Foreign Buyer Ban in Canada

I'm sure you've heard of the Foreign Buyer Ban, but given the rollout of it, there hasn't been a lot of light shed by the Canadian Government.  What is it?  Who does it impact?  Where does it apply? When will it take effect and for how long? And WHY?  Well read on, as today I am attempting to address just that.  I add my own comments at the end, and fair warning, while I try to not get political on our Website or blog - I did go a little political this time. I apologize in advance for the stronger opinions shared!

In recent years, the Canadian housing market has been experiencing a significant influx of foreign buyers, particularly in major cities. This has led to concerns about the affordability of housing for Canadian residents, as well as potential negative impacts on the overall economy. In response to these concerns, the Canadian government has implemented a foreign buyer ban.  But what does this really mean?
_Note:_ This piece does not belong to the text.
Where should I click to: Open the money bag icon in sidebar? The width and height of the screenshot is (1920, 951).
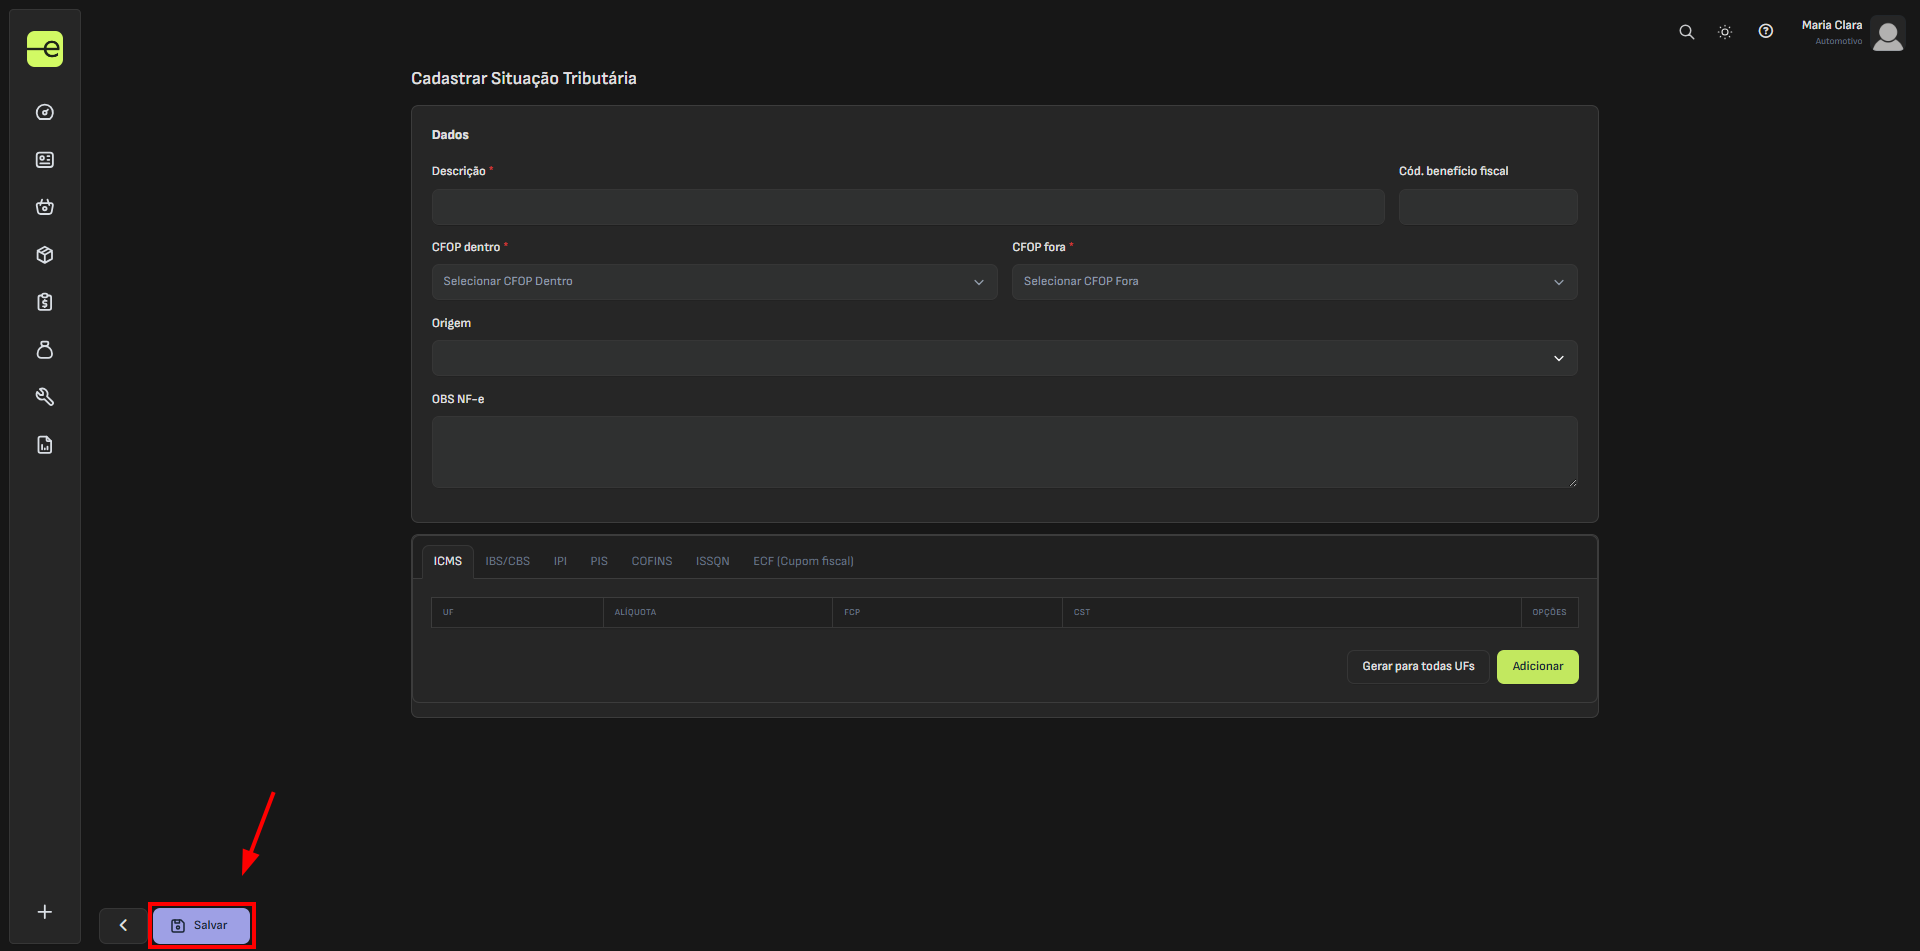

The Foreign Buyer Ban went into effect January 1st, 2023.  And here is what you really need to know:

  • The Why: We are experiencing a housing crisis in Canada.  Projections for the necessary amount of homes to be built by 2030 is 3.5 million in order to achieve housing affordability for everyone living in Canada.  However, CMHC reports that we are going to be about 1.2 million units short given current rates of construction.  Article can be viewed here:
  • The Who: Who is impacted, you ask? Anybody deemed a non-Canadian.  So if you are a Canadian citizen, a permanent resident of Canada or a person registered under the Indian Act, do not fret.  You can continue on business as usual.  However, if you are considered a foreign citizen, OR are a foreign corporation, then this will apply to you.  BUT, there are exemptions
    • If you are a non-resident but married to a Canadian Citizen, you are exempt
    • If you are a refugee or someone with temporary resident status (some terms and conditions may apply)
    • You have worked in Canada for a substantial period of time and filed tax returns in Canada for three out of the four years prior to purchasing
    • An international student with similar stipulations to the above but you have to have spent most of the last five years in Canada.  At which point you can buy a property up to $500,000.
    • Some members of international organizations or diplomats living in Canada.
    • There are actually more situational exceptions too, but these need to be evaluated on a case-by-case basis.
  • The Where: Is not necessarily as clear.  For instance, much of this ban is targeted for properties around metropolitan areas.  In Manitoba, that means Winnipeg, Brandon, Portage La Prairie, Steinbach, Winkler and Thompson. Be careful though with what is defined by the act as a Metropolitan area.  For Example, the Winnipeg Metropolitan area is considered to be as far north as Grand Marais, as far East as Nourse, as far South as Ste Agathe, and as far West as Poplar Point. Source:,%27id%27:%27S0503%27%7d%5d%7d
  • The When: Thus far, it is only supposed to be a two-year policy. 
  • The What: it impacts a variety of real estate options including detached or attached houses, condominiums, or really any real property.  HOWEVER, it does not impact the purchase of homes with 4 dwelling units or more.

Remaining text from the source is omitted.